In yet another implementation, a bidirectional converter for operatively coupling a battery to at least one of a load or a power supply is provided. The converter a transformer having a primary inductor coupled to two secondary inductors, the two secondary inductors including a first secondary inductor and a second secondary inductor. The converter also includes a resonant tank on the primary side of the transformer. In addition, the converter includes a full bridge inverter on the primary side of the transformer, the full bridge inverter having two legs, each leg having two transistors. Further, the converter includes a first switch on the secondary side of the transformer, the first switch configured to operatively connect the first secondary inductor based on an operating mode. The converter also includes a second switch on the secondary side of the transformer, the second switch configured to operatively connect the second secondary inductor based on the operating mode. Still further, the converter includes a three-leg rectifier on the secondary side of the transformer, where each leg includes two transistors. In a forward mode, the first switch connects the first secondary inductor, the second switch disconnects the second secondary inductor, and a first leg of the three-leg rectifier is turned off to provide a first gain. In a backward mode, the first switch disconnects the first secondary inductor, the second switch connects the second secondary inductor, and a second leg of the three-leg rectifier is turned off to provide a second gain.

To the accomplishment of the foregoing and related ends, the following description and annexed drawings set forth certain illustrative aspects and implementations. These are indicative of but a few of the various ways in which one or more aspects may be employed. Other aspects, advantages and novel features of the disclosure will become apparent from the following detailed description when considered in conjunction with the annexed drawings.

As described above, the charging range and input voltage range to an energy processor is increasing. Conventional bidirectional converters (e.g. DC-DC converters) are unable to meet these demands. For example, referring to tableof, a conventional bidirectional converter does not provide a sufficient output voltage in backward mode.

A bidirectional converter is described herein. With the converter described herein, an input range and an output range are increased. In one implementation, the bidirectional converter may be utilized as a battery charger and as a power supply to a load (e.g. to an inverter) when the batteries supply energy. According to one exemplary implementation of the converter, the converter may include a transformer where two secondary inductors are coupled to one primary inductor. On a primary side of the transformer, the converter may include a DC power supply or a load (depending on mode), a full bridge inverter, and an inductor-inductor-capacitor (LLC) resonant tank. On a secondary side of the transformer, the converter may include three legs of transistors (e.g. such as MOSFETs), an output capacitive filter, two switches, and a battery assembly. The above structure is exemplary on one implementation. Similar structures having varying numbers of the components above are contemplated.

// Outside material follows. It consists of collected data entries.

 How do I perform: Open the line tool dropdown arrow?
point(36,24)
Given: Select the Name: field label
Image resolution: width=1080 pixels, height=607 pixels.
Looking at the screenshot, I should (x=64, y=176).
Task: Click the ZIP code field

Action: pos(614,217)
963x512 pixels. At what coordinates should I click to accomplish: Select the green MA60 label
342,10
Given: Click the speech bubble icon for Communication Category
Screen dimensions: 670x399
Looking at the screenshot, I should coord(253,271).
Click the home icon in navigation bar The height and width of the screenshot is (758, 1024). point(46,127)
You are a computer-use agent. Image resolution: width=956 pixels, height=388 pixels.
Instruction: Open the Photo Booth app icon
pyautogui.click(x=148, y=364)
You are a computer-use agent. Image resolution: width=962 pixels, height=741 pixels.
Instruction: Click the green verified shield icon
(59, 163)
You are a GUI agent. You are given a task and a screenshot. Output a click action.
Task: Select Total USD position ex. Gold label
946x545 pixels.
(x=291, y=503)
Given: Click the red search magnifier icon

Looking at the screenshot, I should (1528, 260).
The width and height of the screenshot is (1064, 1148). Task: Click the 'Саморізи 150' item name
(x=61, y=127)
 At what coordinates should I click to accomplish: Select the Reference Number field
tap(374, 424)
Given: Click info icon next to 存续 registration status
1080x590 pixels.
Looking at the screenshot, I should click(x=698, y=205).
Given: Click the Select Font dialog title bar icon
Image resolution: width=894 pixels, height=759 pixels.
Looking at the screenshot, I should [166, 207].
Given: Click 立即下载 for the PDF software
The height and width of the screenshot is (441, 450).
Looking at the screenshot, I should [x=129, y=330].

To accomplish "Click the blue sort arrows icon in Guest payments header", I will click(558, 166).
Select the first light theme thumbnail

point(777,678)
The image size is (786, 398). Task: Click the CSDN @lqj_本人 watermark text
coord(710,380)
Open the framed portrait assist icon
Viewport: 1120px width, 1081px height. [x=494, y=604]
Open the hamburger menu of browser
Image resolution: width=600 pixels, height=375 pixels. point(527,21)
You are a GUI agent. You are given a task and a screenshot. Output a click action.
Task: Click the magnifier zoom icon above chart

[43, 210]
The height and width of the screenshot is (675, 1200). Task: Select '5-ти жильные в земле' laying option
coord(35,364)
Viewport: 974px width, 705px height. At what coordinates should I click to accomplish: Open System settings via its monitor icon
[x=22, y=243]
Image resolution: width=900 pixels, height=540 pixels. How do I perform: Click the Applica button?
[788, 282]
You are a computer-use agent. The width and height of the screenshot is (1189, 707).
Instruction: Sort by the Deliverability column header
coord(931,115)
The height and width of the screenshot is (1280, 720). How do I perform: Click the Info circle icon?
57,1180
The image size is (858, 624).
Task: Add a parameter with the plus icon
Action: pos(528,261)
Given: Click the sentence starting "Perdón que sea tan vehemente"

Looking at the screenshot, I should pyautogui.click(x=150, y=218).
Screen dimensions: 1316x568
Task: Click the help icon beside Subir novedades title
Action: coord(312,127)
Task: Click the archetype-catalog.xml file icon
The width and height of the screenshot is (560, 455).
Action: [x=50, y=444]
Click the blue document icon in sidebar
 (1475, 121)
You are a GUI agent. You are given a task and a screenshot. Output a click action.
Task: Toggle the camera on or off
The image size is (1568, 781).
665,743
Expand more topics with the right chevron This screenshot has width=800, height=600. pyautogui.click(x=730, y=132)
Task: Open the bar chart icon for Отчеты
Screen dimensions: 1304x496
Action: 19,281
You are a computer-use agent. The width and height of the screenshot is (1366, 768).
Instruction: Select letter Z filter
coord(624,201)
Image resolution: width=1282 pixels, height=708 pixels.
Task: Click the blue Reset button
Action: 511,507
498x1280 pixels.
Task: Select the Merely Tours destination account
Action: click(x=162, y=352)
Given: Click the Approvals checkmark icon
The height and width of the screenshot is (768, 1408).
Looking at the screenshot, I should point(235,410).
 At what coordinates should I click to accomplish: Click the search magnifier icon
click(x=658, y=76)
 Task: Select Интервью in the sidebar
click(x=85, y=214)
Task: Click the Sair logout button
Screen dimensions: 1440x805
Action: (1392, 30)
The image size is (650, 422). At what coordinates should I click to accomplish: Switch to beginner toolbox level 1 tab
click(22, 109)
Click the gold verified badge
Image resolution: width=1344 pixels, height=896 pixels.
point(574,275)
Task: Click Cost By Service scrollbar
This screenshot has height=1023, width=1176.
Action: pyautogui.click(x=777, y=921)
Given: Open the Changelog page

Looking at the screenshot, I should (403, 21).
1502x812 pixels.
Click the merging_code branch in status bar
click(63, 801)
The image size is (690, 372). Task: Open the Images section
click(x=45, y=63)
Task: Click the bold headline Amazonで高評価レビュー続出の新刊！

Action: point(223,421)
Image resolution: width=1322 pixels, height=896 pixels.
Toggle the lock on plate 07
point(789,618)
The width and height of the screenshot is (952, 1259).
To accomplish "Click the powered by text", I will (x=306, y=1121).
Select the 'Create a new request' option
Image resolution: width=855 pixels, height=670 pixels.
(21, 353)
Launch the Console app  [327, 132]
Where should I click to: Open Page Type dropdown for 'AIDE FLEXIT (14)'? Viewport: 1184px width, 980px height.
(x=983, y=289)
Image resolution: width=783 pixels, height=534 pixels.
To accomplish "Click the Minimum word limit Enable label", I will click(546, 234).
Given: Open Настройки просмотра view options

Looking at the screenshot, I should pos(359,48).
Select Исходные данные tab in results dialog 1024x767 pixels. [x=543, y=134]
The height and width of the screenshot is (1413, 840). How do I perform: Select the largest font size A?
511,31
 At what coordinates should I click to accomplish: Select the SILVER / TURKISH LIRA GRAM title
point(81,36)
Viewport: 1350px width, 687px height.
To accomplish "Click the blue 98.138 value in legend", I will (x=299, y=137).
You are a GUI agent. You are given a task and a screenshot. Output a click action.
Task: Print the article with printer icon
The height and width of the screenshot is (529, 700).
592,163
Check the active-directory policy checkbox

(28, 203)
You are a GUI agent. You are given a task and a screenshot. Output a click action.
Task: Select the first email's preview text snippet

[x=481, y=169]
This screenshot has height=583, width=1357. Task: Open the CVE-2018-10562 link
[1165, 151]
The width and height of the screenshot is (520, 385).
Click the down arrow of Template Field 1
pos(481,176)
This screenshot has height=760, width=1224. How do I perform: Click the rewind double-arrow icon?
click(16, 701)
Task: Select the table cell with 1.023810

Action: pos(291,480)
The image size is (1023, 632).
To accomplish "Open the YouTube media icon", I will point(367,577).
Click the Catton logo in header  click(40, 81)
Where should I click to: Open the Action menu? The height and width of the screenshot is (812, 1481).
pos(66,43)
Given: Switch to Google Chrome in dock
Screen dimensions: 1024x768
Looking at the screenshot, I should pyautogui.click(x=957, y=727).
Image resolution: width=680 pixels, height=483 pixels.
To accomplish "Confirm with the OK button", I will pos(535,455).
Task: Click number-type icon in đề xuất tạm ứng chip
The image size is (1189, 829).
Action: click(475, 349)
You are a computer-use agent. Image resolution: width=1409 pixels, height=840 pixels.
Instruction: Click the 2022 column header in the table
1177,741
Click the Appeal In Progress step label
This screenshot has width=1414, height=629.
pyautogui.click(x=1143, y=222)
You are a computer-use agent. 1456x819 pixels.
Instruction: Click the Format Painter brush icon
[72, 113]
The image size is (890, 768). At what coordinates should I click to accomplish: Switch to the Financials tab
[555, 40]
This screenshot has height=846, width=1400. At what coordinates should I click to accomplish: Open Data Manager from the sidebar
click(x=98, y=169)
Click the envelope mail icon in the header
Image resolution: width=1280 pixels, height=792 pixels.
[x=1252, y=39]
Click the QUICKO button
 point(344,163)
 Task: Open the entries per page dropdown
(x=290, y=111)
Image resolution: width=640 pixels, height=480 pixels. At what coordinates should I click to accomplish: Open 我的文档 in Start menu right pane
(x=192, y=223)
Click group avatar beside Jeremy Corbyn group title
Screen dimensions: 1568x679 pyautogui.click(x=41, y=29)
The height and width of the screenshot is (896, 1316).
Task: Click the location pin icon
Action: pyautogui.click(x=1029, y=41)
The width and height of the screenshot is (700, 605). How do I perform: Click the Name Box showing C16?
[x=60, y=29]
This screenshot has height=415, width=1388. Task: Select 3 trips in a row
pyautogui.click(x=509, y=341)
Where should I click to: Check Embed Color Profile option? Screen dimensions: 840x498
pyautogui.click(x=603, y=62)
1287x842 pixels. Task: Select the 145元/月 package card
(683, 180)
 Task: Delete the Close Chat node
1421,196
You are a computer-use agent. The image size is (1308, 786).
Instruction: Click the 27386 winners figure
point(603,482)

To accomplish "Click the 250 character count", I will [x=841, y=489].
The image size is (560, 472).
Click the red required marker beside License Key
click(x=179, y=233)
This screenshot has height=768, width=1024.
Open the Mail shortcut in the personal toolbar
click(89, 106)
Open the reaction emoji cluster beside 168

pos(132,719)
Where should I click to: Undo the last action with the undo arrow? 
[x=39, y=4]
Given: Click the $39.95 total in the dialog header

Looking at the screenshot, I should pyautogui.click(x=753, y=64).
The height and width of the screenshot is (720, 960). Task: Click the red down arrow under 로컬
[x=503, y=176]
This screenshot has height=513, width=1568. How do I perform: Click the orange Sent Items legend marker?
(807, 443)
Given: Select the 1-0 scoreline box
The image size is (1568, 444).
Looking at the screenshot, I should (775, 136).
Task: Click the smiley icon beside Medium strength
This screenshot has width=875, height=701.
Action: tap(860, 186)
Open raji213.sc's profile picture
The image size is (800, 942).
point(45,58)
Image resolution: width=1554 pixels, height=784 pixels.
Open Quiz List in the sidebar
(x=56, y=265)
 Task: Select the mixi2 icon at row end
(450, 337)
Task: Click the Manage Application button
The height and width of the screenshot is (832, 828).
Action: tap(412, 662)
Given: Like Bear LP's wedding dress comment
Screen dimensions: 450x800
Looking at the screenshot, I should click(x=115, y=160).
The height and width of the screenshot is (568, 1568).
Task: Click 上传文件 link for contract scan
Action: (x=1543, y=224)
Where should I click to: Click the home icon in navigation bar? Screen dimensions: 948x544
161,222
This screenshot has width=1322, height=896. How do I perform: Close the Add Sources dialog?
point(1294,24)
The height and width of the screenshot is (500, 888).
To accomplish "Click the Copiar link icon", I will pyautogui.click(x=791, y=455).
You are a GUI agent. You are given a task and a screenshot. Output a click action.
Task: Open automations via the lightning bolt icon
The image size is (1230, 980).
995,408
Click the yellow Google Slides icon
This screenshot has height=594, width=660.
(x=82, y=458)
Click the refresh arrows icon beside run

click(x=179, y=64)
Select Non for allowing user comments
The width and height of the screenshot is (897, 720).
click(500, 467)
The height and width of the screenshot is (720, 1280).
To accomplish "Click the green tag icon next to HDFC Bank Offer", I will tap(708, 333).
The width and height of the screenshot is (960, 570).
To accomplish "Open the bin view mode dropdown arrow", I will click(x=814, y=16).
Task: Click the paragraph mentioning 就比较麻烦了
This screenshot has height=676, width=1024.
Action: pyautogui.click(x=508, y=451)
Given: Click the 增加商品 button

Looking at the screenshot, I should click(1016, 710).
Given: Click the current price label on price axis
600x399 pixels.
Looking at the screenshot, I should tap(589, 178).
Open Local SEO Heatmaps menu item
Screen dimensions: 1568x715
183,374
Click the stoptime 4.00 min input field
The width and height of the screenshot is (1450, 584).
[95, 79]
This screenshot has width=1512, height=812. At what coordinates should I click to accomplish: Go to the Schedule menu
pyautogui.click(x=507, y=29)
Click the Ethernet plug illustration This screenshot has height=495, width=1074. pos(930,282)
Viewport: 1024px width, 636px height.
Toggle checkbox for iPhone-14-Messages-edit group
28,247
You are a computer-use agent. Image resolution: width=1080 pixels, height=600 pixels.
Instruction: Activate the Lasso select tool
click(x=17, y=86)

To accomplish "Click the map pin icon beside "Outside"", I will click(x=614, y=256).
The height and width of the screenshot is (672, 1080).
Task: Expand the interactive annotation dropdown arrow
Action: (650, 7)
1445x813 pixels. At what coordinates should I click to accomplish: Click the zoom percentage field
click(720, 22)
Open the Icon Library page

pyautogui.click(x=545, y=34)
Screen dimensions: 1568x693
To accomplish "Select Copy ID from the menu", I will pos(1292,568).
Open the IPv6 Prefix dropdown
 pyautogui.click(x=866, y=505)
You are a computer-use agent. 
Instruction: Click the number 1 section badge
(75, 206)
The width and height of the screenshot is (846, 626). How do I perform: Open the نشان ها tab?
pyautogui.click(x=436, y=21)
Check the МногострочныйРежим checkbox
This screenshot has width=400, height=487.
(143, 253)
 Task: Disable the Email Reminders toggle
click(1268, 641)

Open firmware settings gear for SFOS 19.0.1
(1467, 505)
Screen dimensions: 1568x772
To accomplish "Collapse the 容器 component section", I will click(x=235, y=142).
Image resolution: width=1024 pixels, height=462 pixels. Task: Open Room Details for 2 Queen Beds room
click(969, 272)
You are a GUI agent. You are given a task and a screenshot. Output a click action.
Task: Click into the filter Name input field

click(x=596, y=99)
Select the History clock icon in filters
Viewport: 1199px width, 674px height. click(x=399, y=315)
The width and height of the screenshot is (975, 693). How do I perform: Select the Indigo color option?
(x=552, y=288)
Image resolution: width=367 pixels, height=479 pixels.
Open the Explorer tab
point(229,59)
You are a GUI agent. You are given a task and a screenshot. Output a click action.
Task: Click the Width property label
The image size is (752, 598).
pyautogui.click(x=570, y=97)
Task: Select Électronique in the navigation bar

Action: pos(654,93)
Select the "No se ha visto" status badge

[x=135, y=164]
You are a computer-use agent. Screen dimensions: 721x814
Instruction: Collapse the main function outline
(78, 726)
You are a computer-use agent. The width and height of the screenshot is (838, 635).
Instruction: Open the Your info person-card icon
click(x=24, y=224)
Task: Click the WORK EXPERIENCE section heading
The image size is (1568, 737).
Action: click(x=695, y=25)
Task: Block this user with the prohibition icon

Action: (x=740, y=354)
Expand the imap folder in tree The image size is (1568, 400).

In an aspect, the converter may have at least two operating modes. With a forward mode, energy flows from the primary side to the secondary side. In other words, energy flows from a power supply to the batteries. The full bridge inverter on the primary side may include transistors. In the forward mode, the transistors on the primary side and the secondary may operate at a frequency lower than a resonant frequency to achieve high efficiency. As noted above, the converter includes two secondary inductors. The gain of the converter is based on one of the two secondary inductors, the primary inductor, the operating frequency, and a specification of the LLC resonant tank. The other inductor of the two secondary inductors is removed from the converter using one of the two switches. In a further example, one leg of the three legs of transistors on the secondary side is turned off in the forward mode.

With a backward mode, the energy flows from the secondary side to the primary side. In other words, energy flows from the batteries to a load. The secondary inductor coupled to the primary inductor in the forward mode is removed from the converter via one of the switches and the other secondary inductor (e.g. not operable in the forward mode) is coupled to the primary inductor. In the backward mode, a leg of the three legs of transistors on the secondary side is turned off. In an example, the leg turned off in the backward mode is different than the leg turned off in the forward mode. In backward mode, the gain is based on the secondary inductor coupled to the primary inductor, the operating frequency, and an LC resonant tank. In a further example, the transistors on the primary side and the secondary side operate at a same frequency in the backward mode.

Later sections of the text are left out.